## ÜBUNGSTEXT
----
Unterschätzte Eliten

Gammelin erklärt, warum sich keine ostdeutsche Elite herausbildete und warum auch heute noch fast alle Universitäten im Osten von Westdeutschen geleitet werden. Obwohl diese ostdeutsche Generation entscheidend zur Wiedervereinigung und zur politischen Stabilität der Bundesrepublik beitrug, also "mehr als lesen und schreiben konnte", wurde sie von der politischen Klasse im Westen systematisch unterschätzt. Dass mit Angela Merkel eine von ihnen 16 Jahre lang sehr erfolgreich die gemeinsame Nation als Bundeskanzlerin regierte, blieb oft unerwähnt.

Zu Recht wundert sich Gammelin, wie es sich die Gesellschaft leisten konnte, "so viele Ressourcen zu verschwenden": Eine ganze Generation ausgebildeter Facharbeiter und Akademiker musste sich von Leuten anstellen lassen, deren Eignung darin bestand, aus den alten Ländern zu kommen und zu den richtigen Netzwerken zu gehören.
----
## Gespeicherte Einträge
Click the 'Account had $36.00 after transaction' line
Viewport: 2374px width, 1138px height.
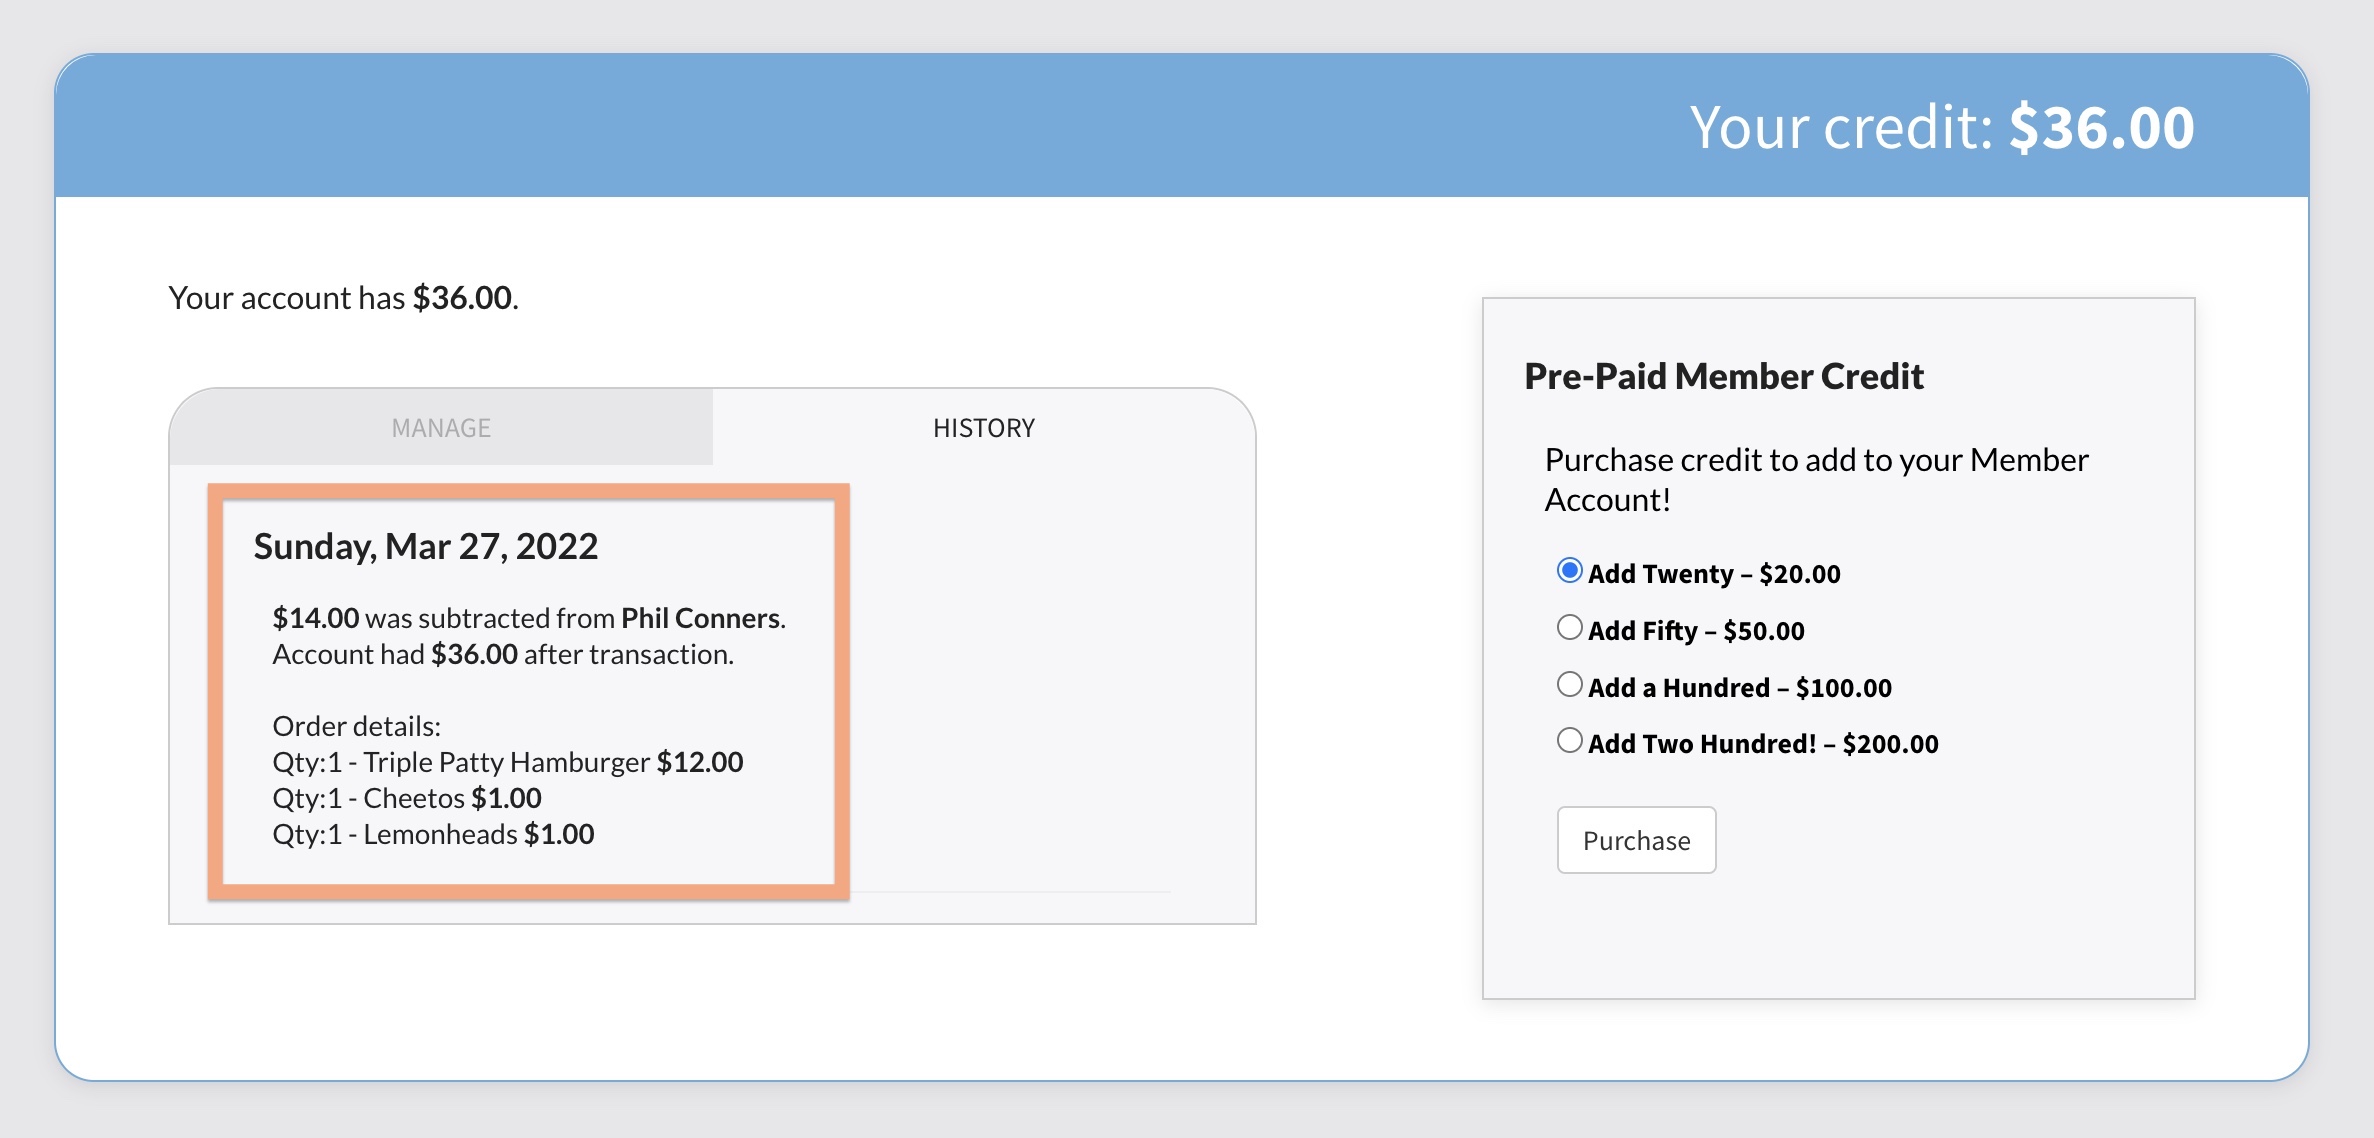[x=503, y=654]
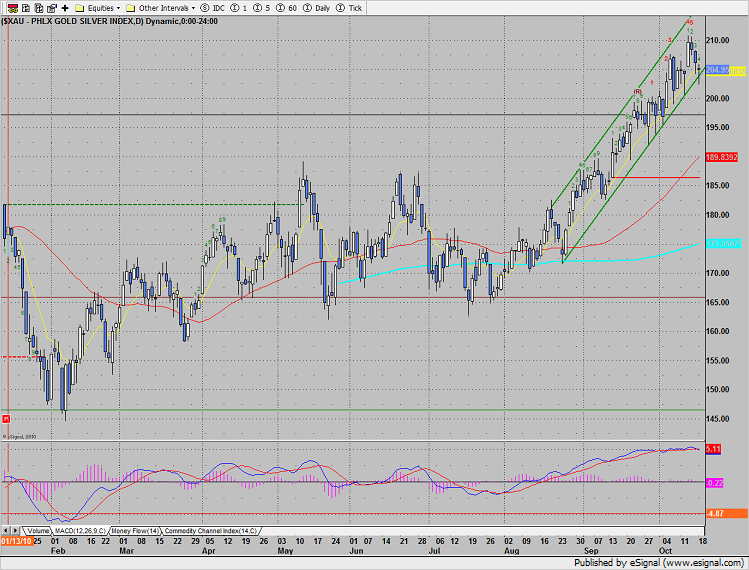Click the black plus crosshair icon

pyautogui.click(x=65, y=7)
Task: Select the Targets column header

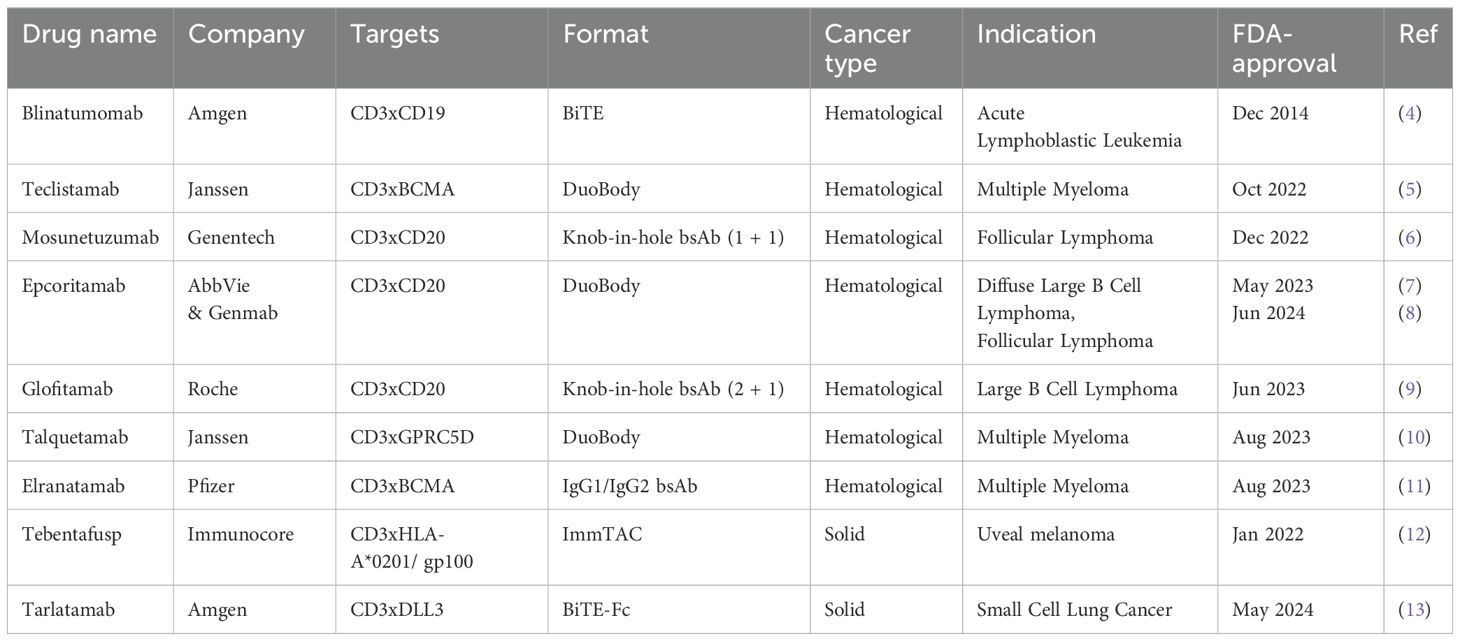Action: 394,34
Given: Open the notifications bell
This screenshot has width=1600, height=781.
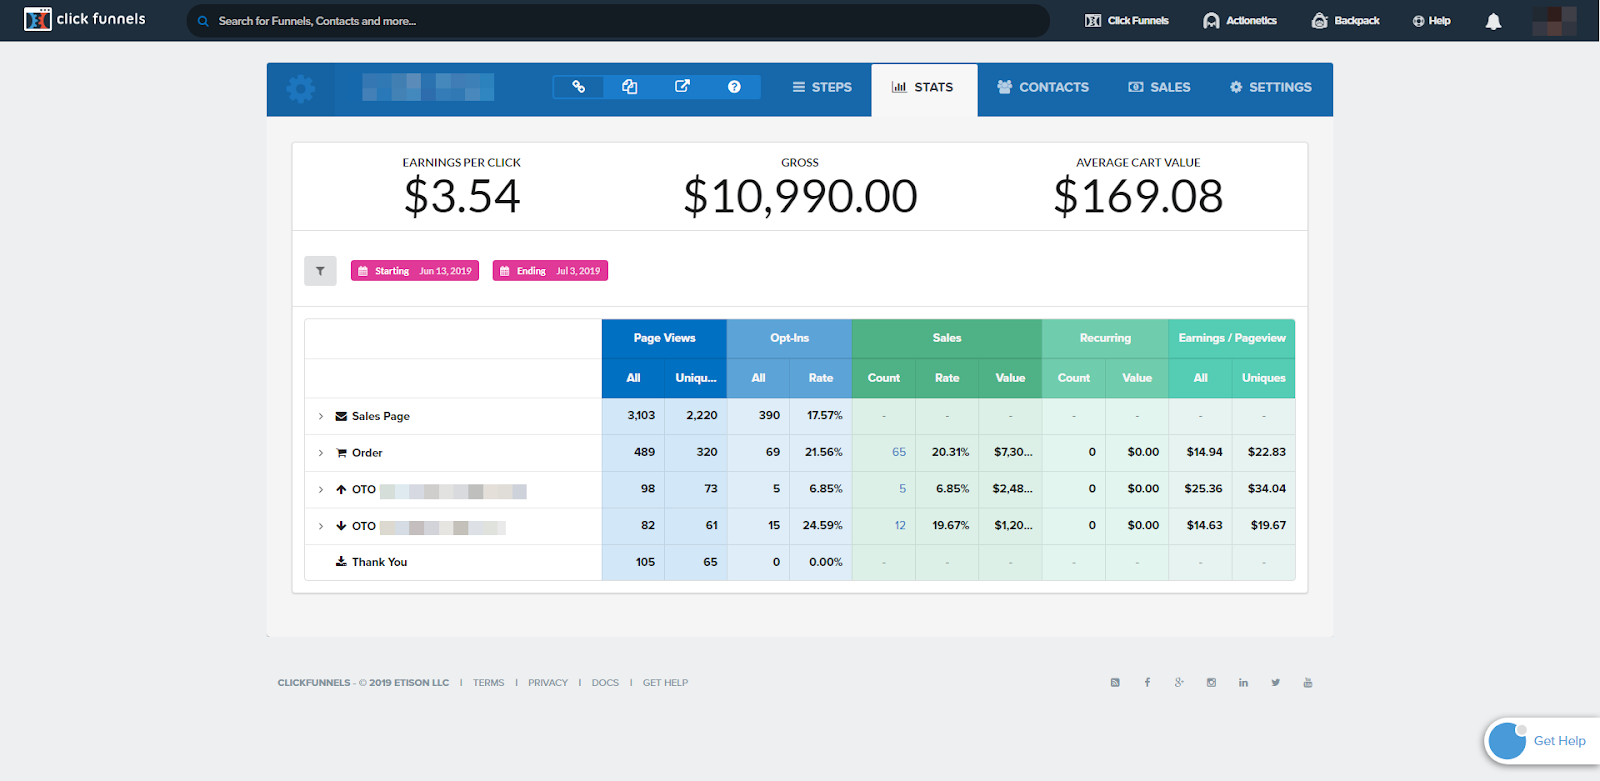Looking at the screenshot, I should (x=1493, y=21).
----
## AUFGABE
Beantworte anhand des Textes über unterschätzte Eliten diese drei Fragen:
1. Von wem werden im Osten heute fast alle Universitäten geleitet?
2. Wie viele Jahre regierte Angela Merkel als Bundeskanzlerin?
3. Worin bestand die Eignung der Leute, von denen sich ausgebildete Facharbeiter und Akademiker anstellen lassen mussten?
Die Einträge spielen hierfür keine Rolle.

## ERLEDIGTE AUFGABE
1. Von Westdeutschen.
2. 16 Jahre.
3. Darin, aus den alten Ländern zu kommen und zu den richtigen Netzwerken zu gehören.